Updated on 2025-08-12 GMT+08:00

Deploying WordPress Using ccictl

CCI 2.0 provides ccictl, a tool that allows you to have a better experience than the console or APIs when creating workloads.

Constraints

ccictl has been connected to CCI 2.0.

Procedure

For the WordPress application, you can use ccictl to create resources.

  1. Create a namespace.

    ccictl create namespace cci-test
    Figure 1 Example command output for creating a namespace

  2. Run ccictl create -f network.yaml to create a network. The following is an example YAML file:

    apiVersion: yangtse/v2
    kind: Network
    metadata:
      annotations:
        yangtse.io/domain-id: ${domain-id}
        yangtse.io/project-id: ${project-id}
      name: cci-network
      namespace: cci-test
    spec:
      networkType: underlay_neutron
      securityGroups:
        - ${security-group-id}
      subnets:
        - subnetID: ${subnet-id}
    Figure 2 Example command output for creating a network

  3. Run ccictl apply -f deployment.yaml to create the wordpress workload. The following is an example YAML file:

    kind: Deployment
    apiVersion: cci/v2
    metadata:
      name: wordpress
      namespace: cci-test
    spec:
      replicas: 1
      selector:
        matchLabels:
          app: wordpress
      template:
        metadata:
          labels:
            app: wordpress
        spec:
          containers:
            - name: wordpress
              image: wordpress:latest
              ports:
              - containerPort: 80
              resources:
                limits:
                  cpu: 500m
                  memory: 1Gi
                requests:
                  cpu: 500m
                  memory: 1Gi
          dnsPolicy: Default
    Figure 3 Example command output for creating a workload

  4. Run ccictl apply -f service.yaml to create a Service for the workload.

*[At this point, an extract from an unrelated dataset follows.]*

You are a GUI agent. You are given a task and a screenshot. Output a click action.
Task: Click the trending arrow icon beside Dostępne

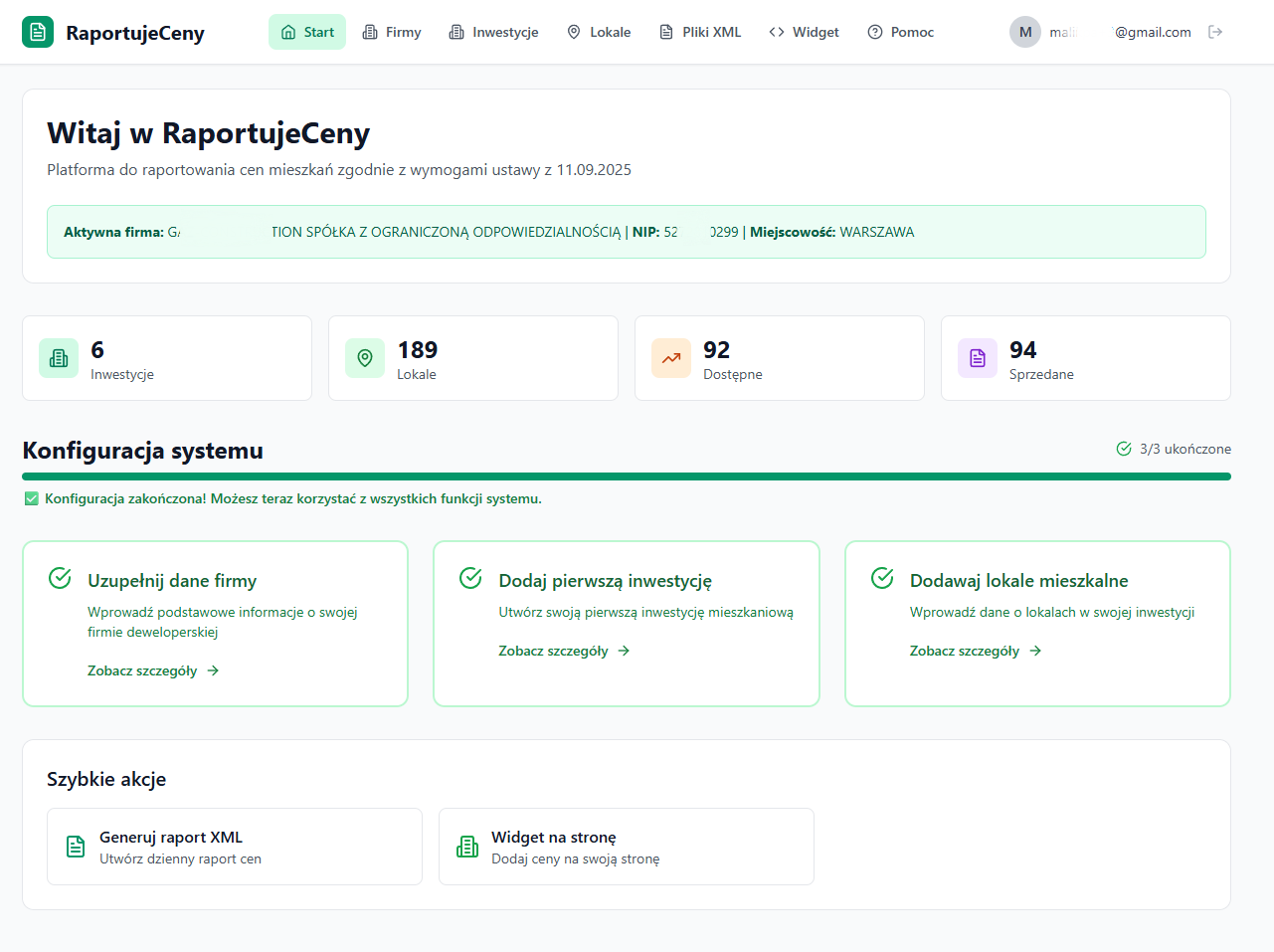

The following is an example YAML file:

    kind: Service
    apiVersion: cci/v2
    metadata:
      name: service-wordpress
      namespace: cci-test
      annotations:
        kubernetes.io/elb.class: elb
        kubernetes.io/elb.id: '${elb_id}' # ID of the associated dedicated load balancer, which must have an EIP bound
    spec:
      ports:
        - name: service-wordpress-port
          protocol: TCP
          port: 80
          targetPort: 80
      selector:
        app: wordpress
      type: LoadBalancer
    Figure 4 Example command output for creating a Service

  5. Use the EIP and port of the load balancer to access the WordPress application.